Stored items:
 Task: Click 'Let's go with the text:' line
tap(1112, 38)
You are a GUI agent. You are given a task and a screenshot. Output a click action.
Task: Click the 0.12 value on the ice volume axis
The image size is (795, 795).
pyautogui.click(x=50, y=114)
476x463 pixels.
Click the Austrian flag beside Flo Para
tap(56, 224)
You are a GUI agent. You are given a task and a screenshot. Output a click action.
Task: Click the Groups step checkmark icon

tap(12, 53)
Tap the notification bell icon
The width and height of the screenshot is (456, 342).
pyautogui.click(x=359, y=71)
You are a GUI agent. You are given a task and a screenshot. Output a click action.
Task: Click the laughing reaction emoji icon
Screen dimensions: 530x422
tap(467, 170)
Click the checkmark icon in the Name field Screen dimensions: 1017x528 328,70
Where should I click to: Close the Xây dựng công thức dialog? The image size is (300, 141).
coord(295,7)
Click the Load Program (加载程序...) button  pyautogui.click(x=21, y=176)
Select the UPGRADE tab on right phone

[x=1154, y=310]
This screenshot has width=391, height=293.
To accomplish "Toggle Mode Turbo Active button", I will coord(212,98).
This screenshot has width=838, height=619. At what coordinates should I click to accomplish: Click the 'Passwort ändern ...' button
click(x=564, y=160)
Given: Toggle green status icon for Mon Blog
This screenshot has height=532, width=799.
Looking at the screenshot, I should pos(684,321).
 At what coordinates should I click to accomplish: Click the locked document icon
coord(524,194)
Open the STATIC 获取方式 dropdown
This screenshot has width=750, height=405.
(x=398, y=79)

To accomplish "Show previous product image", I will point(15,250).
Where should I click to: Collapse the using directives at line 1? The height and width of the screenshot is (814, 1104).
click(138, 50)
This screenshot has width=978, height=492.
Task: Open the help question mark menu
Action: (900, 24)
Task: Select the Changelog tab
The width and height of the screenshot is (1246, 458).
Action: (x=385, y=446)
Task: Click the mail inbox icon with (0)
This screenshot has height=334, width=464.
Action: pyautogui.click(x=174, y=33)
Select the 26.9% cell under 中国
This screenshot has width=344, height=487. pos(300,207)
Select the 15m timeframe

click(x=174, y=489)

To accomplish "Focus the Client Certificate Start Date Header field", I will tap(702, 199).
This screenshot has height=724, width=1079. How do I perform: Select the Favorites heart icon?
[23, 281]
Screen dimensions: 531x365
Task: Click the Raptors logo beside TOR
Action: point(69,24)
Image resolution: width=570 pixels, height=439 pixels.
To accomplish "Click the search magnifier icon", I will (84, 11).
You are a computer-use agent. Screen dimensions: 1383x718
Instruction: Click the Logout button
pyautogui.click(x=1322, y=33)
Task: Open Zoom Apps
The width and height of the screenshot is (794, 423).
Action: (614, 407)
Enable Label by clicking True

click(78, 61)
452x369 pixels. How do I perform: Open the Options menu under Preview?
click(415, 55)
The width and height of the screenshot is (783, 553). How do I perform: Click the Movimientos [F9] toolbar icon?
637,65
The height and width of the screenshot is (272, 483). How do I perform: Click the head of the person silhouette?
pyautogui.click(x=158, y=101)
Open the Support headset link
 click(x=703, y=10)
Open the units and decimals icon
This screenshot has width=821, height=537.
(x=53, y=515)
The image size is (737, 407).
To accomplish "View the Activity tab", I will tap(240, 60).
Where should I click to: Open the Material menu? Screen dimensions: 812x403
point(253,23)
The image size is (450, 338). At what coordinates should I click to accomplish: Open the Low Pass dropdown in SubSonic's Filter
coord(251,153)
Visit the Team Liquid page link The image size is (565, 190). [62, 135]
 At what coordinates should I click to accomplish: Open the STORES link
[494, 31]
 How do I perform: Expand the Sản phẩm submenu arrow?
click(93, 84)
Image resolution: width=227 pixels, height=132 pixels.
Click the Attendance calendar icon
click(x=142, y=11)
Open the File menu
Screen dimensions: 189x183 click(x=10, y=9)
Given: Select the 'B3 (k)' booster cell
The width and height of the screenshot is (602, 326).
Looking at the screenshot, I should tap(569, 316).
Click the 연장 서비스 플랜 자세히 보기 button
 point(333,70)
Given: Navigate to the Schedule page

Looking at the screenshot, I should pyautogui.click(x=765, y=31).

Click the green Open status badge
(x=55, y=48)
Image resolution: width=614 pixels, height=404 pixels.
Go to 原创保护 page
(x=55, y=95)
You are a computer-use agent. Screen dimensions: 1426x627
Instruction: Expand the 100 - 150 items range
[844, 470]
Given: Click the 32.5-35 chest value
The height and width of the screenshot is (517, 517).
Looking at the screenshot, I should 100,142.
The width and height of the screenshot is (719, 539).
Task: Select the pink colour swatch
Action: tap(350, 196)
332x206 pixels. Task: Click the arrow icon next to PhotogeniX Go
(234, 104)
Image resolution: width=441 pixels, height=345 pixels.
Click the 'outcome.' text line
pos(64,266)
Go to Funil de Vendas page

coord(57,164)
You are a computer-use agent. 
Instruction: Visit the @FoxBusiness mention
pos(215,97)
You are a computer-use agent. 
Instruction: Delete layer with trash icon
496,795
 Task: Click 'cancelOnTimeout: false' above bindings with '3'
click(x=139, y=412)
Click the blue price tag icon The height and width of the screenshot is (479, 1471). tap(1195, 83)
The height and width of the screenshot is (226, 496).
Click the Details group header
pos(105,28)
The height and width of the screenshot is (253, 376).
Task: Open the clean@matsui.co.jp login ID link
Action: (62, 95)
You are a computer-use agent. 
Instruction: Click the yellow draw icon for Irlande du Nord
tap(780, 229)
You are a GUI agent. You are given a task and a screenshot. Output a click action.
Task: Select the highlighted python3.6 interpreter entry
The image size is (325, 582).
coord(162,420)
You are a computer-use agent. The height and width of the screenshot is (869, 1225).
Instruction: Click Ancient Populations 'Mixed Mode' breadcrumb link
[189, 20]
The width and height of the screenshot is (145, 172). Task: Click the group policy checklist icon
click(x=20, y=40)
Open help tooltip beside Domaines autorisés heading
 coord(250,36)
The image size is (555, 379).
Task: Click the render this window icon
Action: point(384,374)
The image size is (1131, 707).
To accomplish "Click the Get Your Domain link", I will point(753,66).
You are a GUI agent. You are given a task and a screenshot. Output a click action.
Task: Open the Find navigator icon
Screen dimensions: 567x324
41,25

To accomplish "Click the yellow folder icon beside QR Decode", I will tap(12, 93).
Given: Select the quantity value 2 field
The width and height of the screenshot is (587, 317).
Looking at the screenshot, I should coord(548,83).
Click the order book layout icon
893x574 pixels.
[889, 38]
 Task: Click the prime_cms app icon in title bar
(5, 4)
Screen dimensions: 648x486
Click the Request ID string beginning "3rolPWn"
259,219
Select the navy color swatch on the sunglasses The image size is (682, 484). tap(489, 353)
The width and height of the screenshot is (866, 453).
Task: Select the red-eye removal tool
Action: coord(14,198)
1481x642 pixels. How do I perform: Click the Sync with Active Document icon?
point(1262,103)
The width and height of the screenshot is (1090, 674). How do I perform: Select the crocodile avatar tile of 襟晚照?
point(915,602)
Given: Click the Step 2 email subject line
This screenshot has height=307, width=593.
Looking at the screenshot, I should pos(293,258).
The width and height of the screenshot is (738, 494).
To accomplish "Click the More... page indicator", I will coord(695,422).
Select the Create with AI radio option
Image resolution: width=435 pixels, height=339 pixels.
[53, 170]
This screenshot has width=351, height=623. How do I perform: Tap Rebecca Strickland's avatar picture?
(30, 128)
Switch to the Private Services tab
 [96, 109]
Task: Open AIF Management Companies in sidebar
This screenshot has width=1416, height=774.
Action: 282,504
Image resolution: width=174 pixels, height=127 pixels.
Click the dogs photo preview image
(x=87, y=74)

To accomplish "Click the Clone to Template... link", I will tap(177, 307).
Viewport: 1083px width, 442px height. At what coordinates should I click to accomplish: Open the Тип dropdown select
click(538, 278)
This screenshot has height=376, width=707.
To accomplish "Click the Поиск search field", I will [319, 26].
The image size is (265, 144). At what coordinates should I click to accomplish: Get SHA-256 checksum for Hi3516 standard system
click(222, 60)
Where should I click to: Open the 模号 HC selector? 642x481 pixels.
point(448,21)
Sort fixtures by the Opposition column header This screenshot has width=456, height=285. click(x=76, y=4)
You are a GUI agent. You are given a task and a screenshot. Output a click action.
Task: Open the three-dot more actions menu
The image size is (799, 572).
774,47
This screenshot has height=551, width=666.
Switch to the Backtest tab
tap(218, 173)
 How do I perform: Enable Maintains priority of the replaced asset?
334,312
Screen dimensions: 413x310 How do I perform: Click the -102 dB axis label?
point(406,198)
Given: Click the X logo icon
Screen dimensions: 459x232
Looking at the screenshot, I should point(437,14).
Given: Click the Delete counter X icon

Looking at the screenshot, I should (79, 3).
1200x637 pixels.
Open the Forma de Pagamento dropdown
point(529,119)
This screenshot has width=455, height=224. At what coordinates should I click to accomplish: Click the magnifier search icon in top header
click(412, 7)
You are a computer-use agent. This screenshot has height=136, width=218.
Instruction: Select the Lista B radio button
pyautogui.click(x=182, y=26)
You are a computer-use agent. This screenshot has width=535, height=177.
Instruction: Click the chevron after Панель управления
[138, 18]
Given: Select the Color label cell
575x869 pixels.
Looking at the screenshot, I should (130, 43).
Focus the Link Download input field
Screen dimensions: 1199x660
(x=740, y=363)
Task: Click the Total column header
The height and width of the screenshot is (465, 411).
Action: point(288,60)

Work instructions
Report all lines of the data above that include the string "computer".

Response to the exercise
You are a computer-use agent. Screen dimensions: 1383x718
You are a computer-use agent. Screen dimensions: 1426x627
You are a computer-use agent. 
You are a computer-use agent. 
You are a computer-use agent. 
You are a computer-use agent. The height and width of the screenshot is (869, 1225).
You are a computer-use agent. This screenshot has height=136, width=218.
You are a computer-use agent. This screenshot has width=535, height=177.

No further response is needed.